◆ ITEMS ◆

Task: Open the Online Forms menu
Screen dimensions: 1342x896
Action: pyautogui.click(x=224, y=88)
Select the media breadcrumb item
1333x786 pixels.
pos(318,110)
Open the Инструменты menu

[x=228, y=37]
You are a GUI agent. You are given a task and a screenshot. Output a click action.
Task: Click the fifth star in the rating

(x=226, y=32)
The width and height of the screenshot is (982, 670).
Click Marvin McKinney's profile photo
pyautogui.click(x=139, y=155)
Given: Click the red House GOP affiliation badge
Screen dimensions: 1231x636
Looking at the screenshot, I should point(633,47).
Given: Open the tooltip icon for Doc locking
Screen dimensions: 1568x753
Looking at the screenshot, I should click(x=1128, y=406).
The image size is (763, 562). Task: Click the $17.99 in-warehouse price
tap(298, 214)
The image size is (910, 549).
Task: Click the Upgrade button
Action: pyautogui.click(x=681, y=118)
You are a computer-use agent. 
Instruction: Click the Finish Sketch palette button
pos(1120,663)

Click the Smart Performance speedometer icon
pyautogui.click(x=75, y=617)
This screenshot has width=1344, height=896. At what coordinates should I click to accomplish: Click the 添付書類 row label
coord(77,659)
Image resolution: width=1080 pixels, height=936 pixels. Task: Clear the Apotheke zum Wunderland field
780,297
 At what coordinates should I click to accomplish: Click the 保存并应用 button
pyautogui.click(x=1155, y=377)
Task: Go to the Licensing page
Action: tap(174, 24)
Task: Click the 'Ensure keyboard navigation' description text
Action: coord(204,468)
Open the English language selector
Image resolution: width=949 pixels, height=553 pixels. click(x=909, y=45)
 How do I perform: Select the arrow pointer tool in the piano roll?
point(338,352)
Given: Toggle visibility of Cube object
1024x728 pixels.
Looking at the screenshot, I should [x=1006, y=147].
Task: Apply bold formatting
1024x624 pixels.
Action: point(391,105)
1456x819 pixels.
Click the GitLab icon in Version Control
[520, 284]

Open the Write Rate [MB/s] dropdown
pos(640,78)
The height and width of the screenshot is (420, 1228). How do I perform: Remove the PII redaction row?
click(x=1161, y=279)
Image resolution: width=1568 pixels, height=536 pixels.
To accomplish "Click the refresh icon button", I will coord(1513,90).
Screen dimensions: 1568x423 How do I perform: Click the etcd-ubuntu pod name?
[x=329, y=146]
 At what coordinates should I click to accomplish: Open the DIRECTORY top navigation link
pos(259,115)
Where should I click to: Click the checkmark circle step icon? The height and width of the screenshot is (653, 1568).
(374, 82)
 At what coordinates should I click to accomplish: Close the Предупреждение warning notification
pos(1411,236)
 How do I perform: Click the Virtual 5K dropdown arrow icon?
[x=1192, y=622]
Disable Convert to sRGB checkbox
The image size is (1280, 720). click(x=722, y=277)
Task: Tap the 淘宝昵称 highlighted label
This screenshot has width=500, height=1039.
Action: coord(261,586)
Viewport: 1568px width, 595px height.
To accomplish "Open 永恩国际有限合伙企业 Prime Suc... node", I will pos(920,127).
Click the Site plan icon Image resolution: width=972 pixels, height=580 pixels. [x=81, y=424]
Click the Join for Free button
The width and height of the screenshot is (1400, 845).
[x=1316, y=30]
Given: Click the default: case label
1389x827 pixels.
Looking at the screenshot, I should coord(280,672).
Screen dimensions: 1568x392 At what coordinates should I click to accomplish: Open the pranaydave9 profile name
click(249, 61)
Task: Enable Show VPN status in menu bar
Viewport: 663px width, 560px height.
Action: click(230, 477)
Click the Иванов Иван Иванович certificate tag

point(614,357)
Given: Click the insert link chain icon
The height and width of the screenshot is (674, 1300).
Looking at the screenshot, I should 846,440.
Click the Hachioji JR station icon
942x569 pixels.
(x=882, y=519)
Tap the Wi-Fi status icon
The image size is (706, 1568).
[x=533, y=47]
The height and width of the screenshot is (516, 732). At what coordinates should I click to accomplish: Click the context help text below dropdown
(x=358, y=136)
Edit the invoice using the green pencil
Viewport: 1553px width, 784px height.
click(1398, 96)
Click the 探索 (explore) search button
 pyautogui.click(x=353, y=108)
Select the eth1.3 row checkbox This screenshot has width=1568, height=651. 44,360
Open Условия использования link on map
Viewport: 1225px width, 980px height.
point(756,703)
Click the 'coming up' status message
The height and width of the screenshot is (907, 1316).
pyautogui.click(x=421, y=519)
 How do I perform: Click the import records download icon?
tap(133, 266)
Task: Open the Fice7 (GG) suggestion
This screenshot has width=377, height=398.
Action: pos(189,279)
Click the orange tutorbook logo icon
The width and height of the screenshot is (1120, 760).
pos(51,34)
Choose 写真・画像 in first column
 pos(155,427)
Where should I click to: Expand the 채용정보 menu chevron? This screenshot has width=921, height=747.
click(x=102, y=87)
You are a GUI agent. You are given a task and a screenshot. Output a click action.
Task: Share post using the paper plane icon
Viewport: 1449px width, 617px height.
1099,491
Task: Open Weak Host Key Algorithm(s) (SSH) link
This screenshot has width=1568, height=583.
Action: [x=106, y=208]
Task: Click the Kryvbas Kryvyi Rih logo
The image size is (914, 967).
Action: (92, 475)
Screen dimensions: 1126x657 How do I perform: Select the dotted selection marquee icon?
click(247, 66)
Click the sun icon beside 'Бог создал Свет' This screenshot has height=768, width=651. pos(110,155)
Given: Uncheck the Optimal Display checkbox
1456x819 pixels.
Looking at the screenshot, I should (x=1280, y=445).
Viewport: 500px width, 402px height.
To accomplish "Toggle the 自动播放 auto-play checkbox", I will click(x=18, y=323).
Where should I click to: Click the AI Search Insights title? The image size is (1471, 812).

◆ PROBLEM TO SOLVE ◆
Rewrite all the records above, replacing "Screen dimensions" with "Screen size" wherever it occurs and leaving everything else unchanged.

◆ WRITTEN SOLUTION ◆
Task: Open the Online Forms menu
Screen size: 1342x896
Action: pyautogui.click(x=224, y=88)
Select the media breadcrumb item
1333x786 pixels.
pos(318,110)
Open the Инструменты menu

[x=228, y=37]
You are a GUI agent. You are given a task and a screenshot. Output a click action.
Task: Click the fifth star in the rating

(x=226, y=32)
The width and height of the screenshot is (982, 670).
Click Marvin McKinney's profile photo
pyautogui.click(x=139, y=155)
Given: Click the red House GOP affiliation badge
Screen size: 1231x636
Looking at the screenshot, I should point(633,47).
Given: Open the tooltip icon for Doc locking
Screen size: 1568x753
Looking at the screenshot, I should click(x=1128, y=406).
The image size is (763, 562). Task: Click the $17.99 in-warehouse price
tap(298, 214)
The image size is (910, 549).
Task: Click the Upgrade button
Action: pyautogui.click(x=681, y=118)
You are a computer-use agent. 
Instruction: Click the Finish Sketch palette button
pos(1120,663)

Click the Smart Performance speedometer icon
pyautogui.click(x=75, y=617)
This screenshot has width=1344, height=896. At what coordinates should I click to accomplish: Click the 添付書類 row label
coord(77,659)
Image resolution: width=1080 pixels, height=936 pixels. Task: Clear the Apotheke zum Wunderland field
780,297
 At what coordinates should I click to accomplish: Click the 保存并应用 button
pyautogui.click(x=1155, y=377)
Task: Go to the Licensing page
Action: tap(174, 24)
Task: Click the 'Ensure keyboard navigation' description text
Action: coord(204,468)
Open the English language selector
Image resolution: width=949 pixels, height=553 pixels. click(x=909, y=45)
 How do I perform: Select the arrow pointer tool in the piano roll?
point(338,352)
Given: Toggle visibility of Cube object
1024x728 pixels.
Looking at the screenshot, I should [x=1006, y=147].
Task: Apply bold formatting
1024x624 pixels.
Action: point(391,105)
1456x819 pixels.
Click the GitLab icon in Version Control
[520, 284]

Open the Write Rate [MB/s] dropdown
pos(640,78)
The height and width of the screenshot is (420, 1228). How do I perform: Remove the PII redaction row?
click(x=1161, y=279)
Image resolution: width=1568 pixels, height=536 pixels.
To accomplish "Click the refresh icon button", I will coord(1513,90).
Screen size: 1568x423 How do I perform: Click the etcd-ubuntu pod name?
[x=329, y=146]
 At what coordinates should I click to accomplish: Open the DIRECTORY top navigation link
pos(259,115)
Where should I click to: Click the checkmark circle step icon? The height and width of the screenshot is (653, 1568).
(374, 82)
 At what coordinates should I click to accomplish: Close the Предупреждение warning notification
pos(1411,236)
 How do I perform: Click the Virtual 5K dropdown arrow icon?
[x=1192, y=622]
Disable Convert to sRGB checkbox
The image size is (1280, 720). click(x=722, y=277)
Task: Tap the 淘宝昵称 highlighted label
This screenshot has width=500, height=1039.
Action: coord(261,586)
Viewport: 1568px width, 595px height.
To accomplish "Open 永恩国际有限合伙企业 Prime Suc... node", I will pos(920,127).
Click the Site plan icon Image resolution: width=972 pixels, height=580 pixels. [x=81, y=424]
Click the Join for Free button
The width and height of the screenshot is (1400, 845).
[x=1316, y=30]
Given: Click the default: case label
1389x827 pixels.
Looking at the screenshot, I should coord(280,672).
Screen size: 1568x392 At what coordinates should I click to accomplish: Open the pranaydave9 profile name
click(249, 61)
Task: Enable Show VPN status in menu bar
Viewport: 663px width, 560px height.
Action: click(230, 477)
Click the Иванов Иван Иванович certificate tag

point(614,357)
Given: Click the insert link chain icon
The height and width of the screenshot is (674, 1300).
Looking at the screenshot, I should 846,440.
Click the Hachioji JR station icon
942x569 pixels.
(x=882, y=519)
Tap the Wi-Fi status icon
The image size is (706, 1568).
[x=533, y=47]
The height and width of the screenshot is (516, 732). At what coordinates should I click to accomplish: Click the context help text below dropdown
(x=358, y=136)
Edit the invoice using the green pencil
Viewport: 1553px width, 784px height.
click(1398, 96)
Click the 探索 (explore) search button
 pyautogui.click(x=353, y=108)
Select the eth1.3 row checkbox This screenshot has width=1568, height=651. 44,360
Open Условия использования link on map
Viewport: 1225px width, 980px height.
point(756,703)
Click the 'coming up' status message
The height and width of the screenshot is (907, 1316).
pyautogui.click(x=421, y=519)
 How do I perform: Click the import records download icon?
tap(133, 266)
Task: Open the Fice7 (GG) suggestion
This screenshot has width=377, height=398.
Action: pos(189,279)
Click the orange tutorbook logo icon
The width and height of the screenshot is (1120, 760).
pos(51,34)
Choose 写真・画像 in first column
 pos(155,427)
Where should I click to: Expand the 채용정보 menu chevron? This screenshot has width=921, height=747.
click(x=102, y=87)
You are a GUI agent. You are given a task and a screenshot. Output a click action.
Task: Share post using the paper plane icon
Viewport: 1449px width, 617px height.
1099,491
Task: Open Weak Host Key Algorithm(s) (SSH) link
This screenshot has width=1568, height=583.
Action: [x=106, y=208]
Task: Click the Kryvbas Kryvyi Rih logo
The image size is (914, 967).
Action: (92, 475)
Screen size: 1126x657 How do I perform: Select the dotted selection marquee icon?
click(247, 66)
Click the sun icon beside 'Бог создал Свет' This screenshot has height=768, width=651. pos(110,155)
Given: Uncheck the Optimal Display checkbox
1456x819 pixels.
Looking at the screenshot, I should (x=1280, y=445).
Viewport: 500px width, 402px height.
To accomplish "Toggle the 自动播放 auto-play checkbox", I will click(x=18, y=323).
Where should I click to: Click the AI Search Insights title? The image size is (1471, 812).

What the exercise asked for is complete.